### EXERCISE TASK
Continue the passage below about planets in multiple star systems, picking up right after its last sentence.

***** SOURCE DOCUMENT *****

Multiple star systems with more than two stars usually consist of a collection of binary pairs, or of binary pairs with one lonely star without a dance partner.
A trinary star system is statistically much less likely to form than a binary. A quadruple system is significantly less likely than a trinary. We know of a few star systems with six stars, but so far we know of none with twelve, which leaves us with the problem of how to pack multiple planets around a single star.
Computer orbital dynamic simulations tell us that 50 percent to 60 percent of binary star systems can form terrestrial planets within their habitable zones. But which habitable zones? Is the terrestrial planet orbiting only one of the two stars, largely unaffected by the gravitational perturbations of the companion star? Or is the planet in a distant orbit around both stars much in the way Proxima Centauri is around Alpha Centauri A/B?

***** DATASET EXCERPTS *****

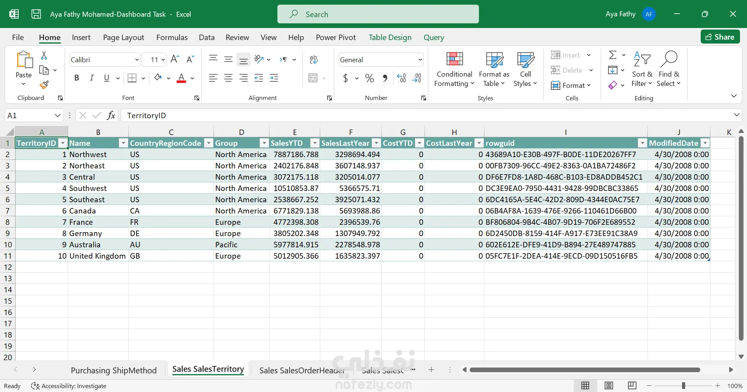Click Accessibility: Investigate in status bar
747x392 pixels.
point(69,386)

*****
***** DATASET EXCERPTS *****

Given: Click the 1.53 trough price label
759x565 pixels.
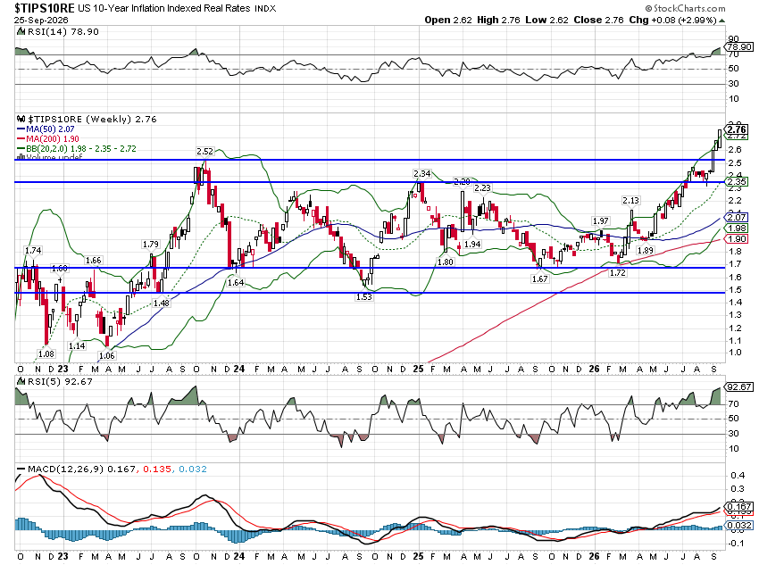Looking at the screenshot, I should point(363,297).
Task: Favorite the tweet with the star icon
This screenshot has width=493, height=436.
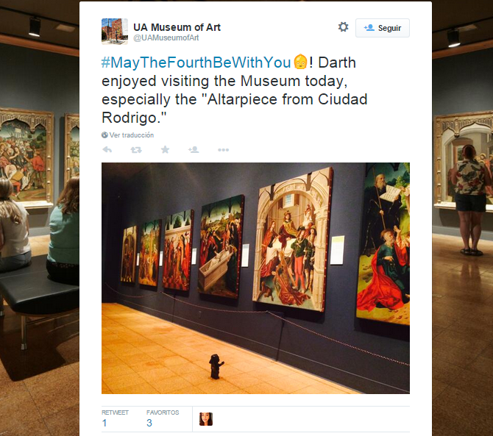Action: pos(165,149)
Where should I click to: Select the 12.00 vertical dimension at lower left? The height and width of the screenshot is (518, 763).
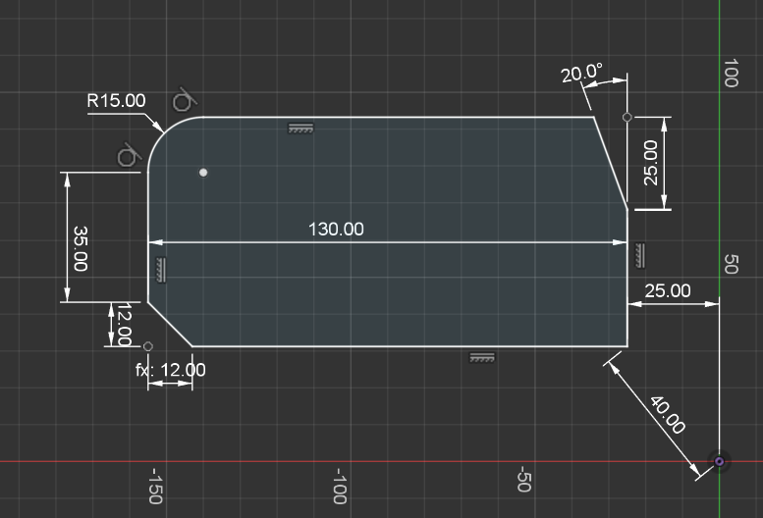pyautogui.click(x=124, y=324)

*****

### ANSWER TO THE EXERCISE
Sol’s Goldilocks Zone extends from near the orbit of Venus to near the orbit of Mars. With the right atmospheres, both could be habitable. So each star in a multiple star system could potentially have two or three habitable planets within the habitable zone of one of the stars’ common center of mass. The Earth/Moon system has the largest satellite mass compared to the primary in the solar system, so high that a number of scientists think Earth and Luna form a binary planetary system. In the series Caprica, the colonies of Gemenon and Caprica are configured this way, revolving around each other as they orbit their star. The fairly sizeable Tauron presence in Caprica City also makes it plausible that that planet is in the same planetary system.
Yet it is still a very-low-probability event that a star system, even a multiple star system, would have twelve planets suitable for colonization. Nevertheless, we can apply known observable phenomena from physics and planetary science to postulate the scenarios in which this may occur. For the home of the Twelve Colonies we probably want a multiple star system consisting of Type F, G, or K stars having multiple planets orbiting each star. It’s not impossible, but it is at this point that we must remind ourselves (1) that the hand of the divine has shown itself throughout the run of Battlestar Galactica, and (2) of the first rule of The Science of Battlestar Galactica.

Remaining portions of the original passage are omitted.